An N-gram is a contiguous sequence of 'n' items from a given sample of text or speech. The items can be phonemes, syllables, letters, words, or base pairs, depending on the application. For instance, in the domain of text analysis, if 'n' is 1, we call it a unigram; if 'n' is 2, it is a bigram; if 'n' is 3, it is a trigram, and so on.
N-grams are used in various areas of computational linguistics and text analysis. They are a simple and effective method for text mining and natural language processing (NLP) tasks, such as text prediction, spelling correction, language modeling, and text classification.
For example, consider the sentence "The cow jumps over the moon". If N=2 (known as bigrams), then the n-grams would be: "the cow", "cow jumps", "jumps over", "over the", "the moon".
In the context of language modeling, an N-gram model predicts the occurrence of a word based on the occurrence of its N – 1 previous words.

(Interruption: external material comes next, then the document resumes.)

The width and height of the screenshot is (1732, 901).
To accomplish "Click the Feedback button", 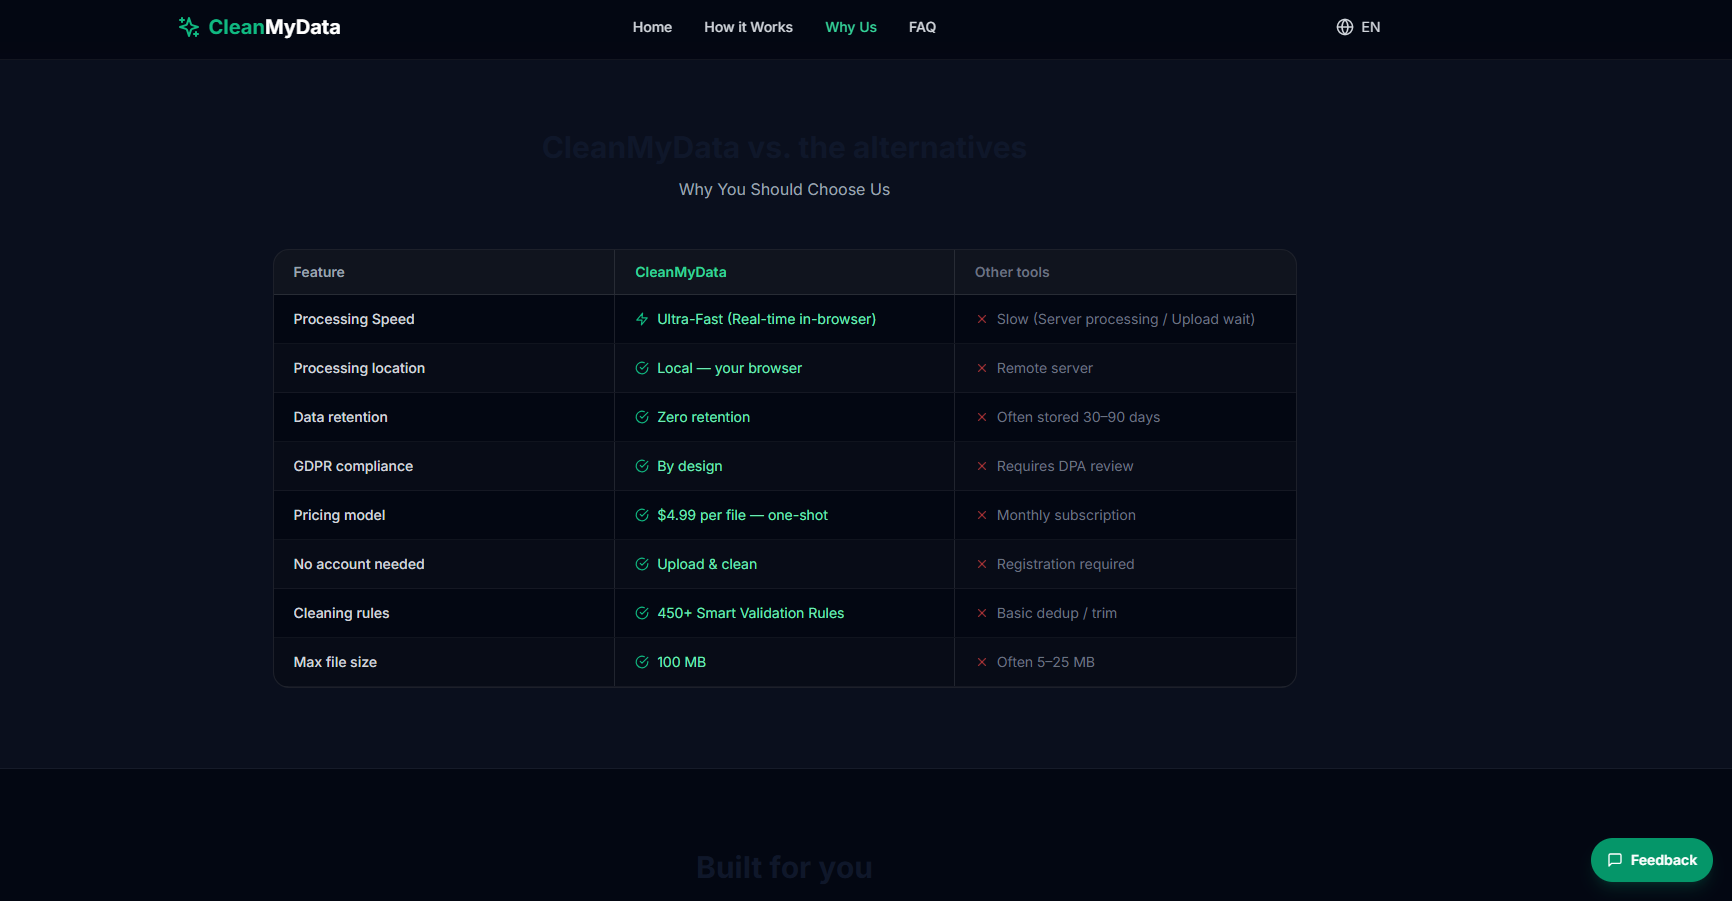I will pos(1651,860).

For instance, a bigram model (N = 2) predicts the occurrence of a word given only its previous word (as N – 1 = 1). Similarly, a trigram model (N = 3) predicts the occurrence of a word based on its previous two words (as N – 1 = 2).

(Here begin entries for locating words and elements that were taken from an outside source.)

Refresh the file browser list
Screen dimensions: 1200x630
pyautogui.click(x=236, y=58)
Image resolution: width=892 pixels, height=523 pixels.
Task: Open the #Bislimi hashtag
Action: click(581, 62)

N-grams can be used to predict the next item in a sequence, making them useful for language models in speech recognition, typing prediction, and other generative tasks. They can also serve as features for algorithms that classify documents into categories, such as spam filters or sentiment analysis.
In Python, you can generate N-grams using the NLTK library or by defining a function that splits sentences into tokens and collects the N-grams.
How are n-grams used in sentiment analysis?
N-grams are used in sentiment analysis to capture the context of words and phrases, which is crucial for understanding the overall sentiment of a text. They can provide features that are insensitive to the ordering of words in a sentence, which is helpful for tasks such as sentiment analysis.
In sentiment analysis, N-grams are used to identify and analyze the sentiment of phrases, not just individual words. For example, the bigram "not bad" has a positive sentiment, contrary to what might be inferred if the words "not" and "bad" were analyzed separately.
N-grams can be used as features in machine learning models for sentiment analysis. For instance, a bag of words representation of a document can be created by counting the frequency of each N-gram. This approach can improve the performance of sentiment analysis models, as demonstrated in a case study where a model trained with N-grams ranging from unigrams to 5-grams achieved the best performance.
However, it's important to note that using N-grams can significantly increase the feature space, which might lead to more sparse input features and potentially hamper model performance. Therefore, the optimal range of N-grams to use may vary depending on the specific task and dataset, and it's often determined through experimentation.
In Python, you can perform sentiment analysis using N-grams with libraries such as NLTK. For example, you can use the ngrams
function from NLTK to generate N-grams, and then use a machine learning model, such as Naive Bayes, for sentiment classification.